I haven’t posted in awhile. Our family was plagued with multiple illnesses over the last 6 weeks, and with both parents juggling careers, our household has gone through some moments of chaos, exhaustion and well…ugliness (But as my son would readily remind me, we’ve had lots of opportunities to use the “life skill of flexibility”). Finally, after various bouts of strep throat, stomach bugs and bad colds, we seem to all be healthy. And I am thankful for it and feeling particularly grateful for my kids’ general good health. Throughout this period, I’ve been reminded of the wisdom of Glennon Melton’s concept of carpe kairos (appreciating moments, rather than days) when raising young kids.
During one round of stomach bug, while I sat on the bathroom floor with my daughter, not sure which end the “illness” was going to come pouring out of next, I learned a lesson about the power of stories. She was so distraught and upset. Nothing would comfort her…not even the iPad. Yes folks, she was TOO SICK TO PLAY THE IPAD. The only thing she wanted was to sit on my lap and have me read her books.
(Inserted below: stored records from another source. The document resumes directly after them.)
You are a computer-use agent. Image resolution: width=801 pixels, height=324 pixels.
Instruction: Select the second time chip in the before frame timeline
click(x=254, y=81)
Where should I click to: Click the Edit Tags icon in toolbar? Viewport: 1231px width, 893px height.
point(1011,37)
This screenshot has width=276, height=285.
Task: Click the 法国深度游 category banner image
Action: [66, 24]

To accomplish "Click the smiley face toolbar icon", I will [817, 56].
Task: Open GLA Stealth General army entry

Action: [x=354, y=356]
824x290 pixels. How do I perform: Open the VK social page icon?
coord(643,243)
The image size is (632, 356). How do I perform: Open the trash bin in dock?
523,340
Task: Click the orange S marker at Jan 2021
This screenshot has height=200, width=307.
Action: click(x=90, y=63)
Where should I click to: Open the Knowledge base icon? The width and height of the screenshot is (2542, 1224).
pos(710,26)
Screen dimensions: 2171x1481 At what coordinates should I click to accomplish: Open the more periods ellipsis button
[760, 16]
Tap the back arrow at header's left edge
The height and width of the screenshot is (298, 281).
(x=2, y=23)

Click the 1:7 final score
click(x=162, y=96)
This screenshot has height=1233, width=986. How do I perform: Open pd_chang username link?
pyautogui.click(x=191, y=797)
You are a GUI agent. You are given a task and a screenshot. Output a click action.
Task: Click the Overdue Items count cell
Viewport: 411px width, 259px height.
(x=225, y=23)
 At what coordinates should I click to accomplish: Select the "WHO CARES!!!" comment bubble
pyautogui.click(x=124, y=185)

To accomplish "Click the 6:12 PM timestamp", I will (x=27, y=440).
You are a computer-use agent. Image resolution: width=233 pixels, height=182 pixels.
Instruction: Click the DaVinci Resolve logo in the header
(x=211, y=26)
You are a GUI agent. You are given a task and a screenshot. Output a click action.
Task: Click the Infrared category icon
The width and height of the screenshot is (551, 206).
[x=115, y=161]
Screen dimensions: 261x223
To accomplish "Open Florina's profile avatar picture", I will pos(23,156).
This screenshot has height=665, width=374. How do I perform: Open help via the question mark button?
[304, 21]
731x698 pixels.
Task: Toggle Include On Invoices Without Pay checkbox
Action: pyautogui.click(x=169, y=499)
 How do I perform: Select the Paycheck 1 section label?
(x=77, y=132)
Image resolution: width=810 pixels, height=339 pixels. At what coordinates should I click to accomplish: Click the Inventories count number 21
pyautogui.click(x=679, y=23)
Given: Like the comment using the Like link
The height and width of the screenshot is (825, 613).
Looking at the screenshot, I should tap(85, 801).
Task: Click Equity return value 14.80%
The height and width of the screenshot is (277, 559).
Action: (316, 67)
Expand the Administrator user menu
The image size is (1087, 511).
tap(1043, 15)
So there we were, surrounded by towels, a big metal bowl and a stack of books. I think a lot about the power of stories in a professional context, but this experience was a sweet (if not sweet-smelling) and necessary reminder of the comfort and connection that stories provide.
And in the midst of all this, my son graduated from kindergarten! He is going to be a “grader”, as he so reverently calls it. This is wonderful and exciting but I am feeling some sadness and nostalgia. No doubt it’s about my first born growing up. Perhaps it’s because I’m a little misty-eyed after watching (again) the beautiful DVD his teacher, Mrs. D, created: a sweet photo montage of his class over the school year. And I’m thinking of Mrs. D and how very, very lucky my son was to have her this year, and how lucky we are as parents to have her in our lives, too.
If you regularly read this blog, you may recall that I was quite enamored with his teacher from the first day of school and recognized she is something quite special. But throughout the year, I’ve had the chance to observe what she does, through volunteering in the classroom periodically and through all the stories and tidbits my son shares with me.
As a parent, I have so much appreciation and admiration for all Mrs. D has taught my son and his classmates, and how those teachings will continue to shape them as they grow. And as a leadership coach and someone interested in organizational culture, I’m fascinated by how she’s building an environment to nurture growth and learning.
What I’ve finally put my finger on is that Mrs. D’s genius comes from a beautiful combination of both bringing the world into her classroom and creating a world within the class. Through studying art, music, science, the natural world history and current events, she creates a vibrant classroom and community, reflected by the cheery artwork and creative student projects that line the walls. But the real magic to me is the world that Mrs. D creates with them — one where empathy comes first, where all students are really seen, where she meets them where they are and holds them up to the best versions of themselves.
Maybe this is one of those parenting moments, this deeper learning and appreciation of watching your kids grow up, this hint of nostalgia, this deeper perspective of childhood you don’t get when you’re going through it. I wish there was a word for it. It’s a mix of gratitude, reverence, and maybe some wisdom. And I’m realizing that as my kids grow, I’m growing as a parent.
So, as the years march on and my son grows up (and I continue to grow alongside him as a parent) and some of his memories of kindergarten inevitably fade along with the stack of lovely artwork he brought home, here’s my wish for him: that he continues to embrace the world that Mrs. D created in their classroom. I wish he listens with both his head and his heart, that he always holds himself and others up to their best versions and that he remembers kindness first.
5 thoughts on “What I Learned in Kindergarten the Second Time Around”
Heather you need to write a book (books) so EVERYONE can enjoy > you have a great way with words > you make me feel as if I was right there with you guys!
Awww, thanks for saying that, Dencie. And thank for reading! xo
Thanks, Heather, for this glimpse into the world of kindergarten again! As my daughter nears her 15th birthday, I’m reminded of her magical kindergarten year with Teacher Judy and her faithful assistant Dani. Such sweet reflections…
Thanks, Cheryl. Happy to hear your memories from your daughter’s time in kindergarten have stuck with you (and are also magical!) What a gift that is. Happy early birthday to your daughter.